My parents’ repeated moving later took me to King’s School, Grantham, Carre’s Grammar School in Sleaford and Laxton Grammar School in Oundle. I served my National Service in the Royal Air Force. I trained as a teacher of mathematics in Birmingham and Exeter.

My working life corresponds to my married life in that both started in September 1961. First the teaching of mathematics which, during its five year course, ran parallel to the desire to present jazz musicians to the public and to which desire I surrendered. Qualified success with the latter moved me into the co-founding of a small chamber orchestra called Midland Sinfonia which subsequently became the English Sinfonia. Running parallel with this was a serious interest in the ways through which people might be tempted to experience not only jazz and classical music but other musics and, indeed, other art forms.

Achieving the directorship of the newly formed Merseyside Arts Association in 1969 provided a unique opportunity to develop ideas of what I started to call ‘arts marketing’ as the new job called for the ‘artification’ of a region through a programme of event presentation. During this five year stint I started to give lectures locally on audience building and also started to lecture on the courses in Arts Management initiated by the then Arts Council of Great Britain. The thread of lecturing ran throughout the next thirty years and took me around the world.

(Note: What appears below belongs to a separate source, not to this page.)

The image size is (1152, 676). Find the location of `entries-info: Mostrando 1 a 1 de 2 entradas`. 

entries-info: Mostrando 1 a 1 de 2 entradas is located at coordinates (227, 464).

At this time the desire to write and be published became overwhelming and very many evenings and late nights were devoted to this. My target was the Guardian newspaper - a tough nut that I eventually cracked. This was a time when the Guardian had a sense of humour and was prepared to give a new boy a chance.
With financial backing from lecture and writing work I took my wife, Heather, and our two sons, to Italy for what was almost a two year long stay and during that time my first book on arts marketing was published. On our return to London the prospect of launching a magazine called Classical Music presented itself and was enthusiastically grasped. Nearly thirty years went by as a small publishing company was created and developed, more magazines and annual reference books were taken on board, two more books on arts marketing were published and, as an act of sheer vanity, my book of memoirs Not Heavy Enough To Win A Prize? was published as a 60th birthday present to myself. In a world where it is customary to deprecate one’s own achievements I resist in order to say that this book was probably the best piece of writing I have and will ever produce.

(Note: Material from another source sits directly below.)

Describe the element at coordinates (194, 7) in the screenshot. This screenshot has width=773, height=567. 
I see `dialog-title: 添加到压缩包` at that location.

Retirement gives me the freedom to write and Out of Mind gives me the incentive to use that freedom. This blog is not in any sense a diary. It has no structure. It simply consists of items that I have written that I think my readers will enjoy. So I thrust my thoughts, my poems, my stories into this wonderful medium in the hope that once having found Out of Mind you will return to it and might even one day tell me what you like and do not like about it.



  1. I have got to your blog via Ivor Gurney's War Letters- and by surprise ! I baby sat for you both when Heather was at Gravesend Girls School...the Blog/blog? is enjoyable and I will drop in on it again...thank you

    1. You must be either Clare or Elaine. PLEASE email me on email@keithdiggle.com or go to Keith Winfield Diggle on Twitter.
      (Sorry to have taken so long to spot this - the infestation of nonsense comments makes me reluctant to open and look!)

  2. I think I may have just discovered another shit that makes Oundle great! See you at No4.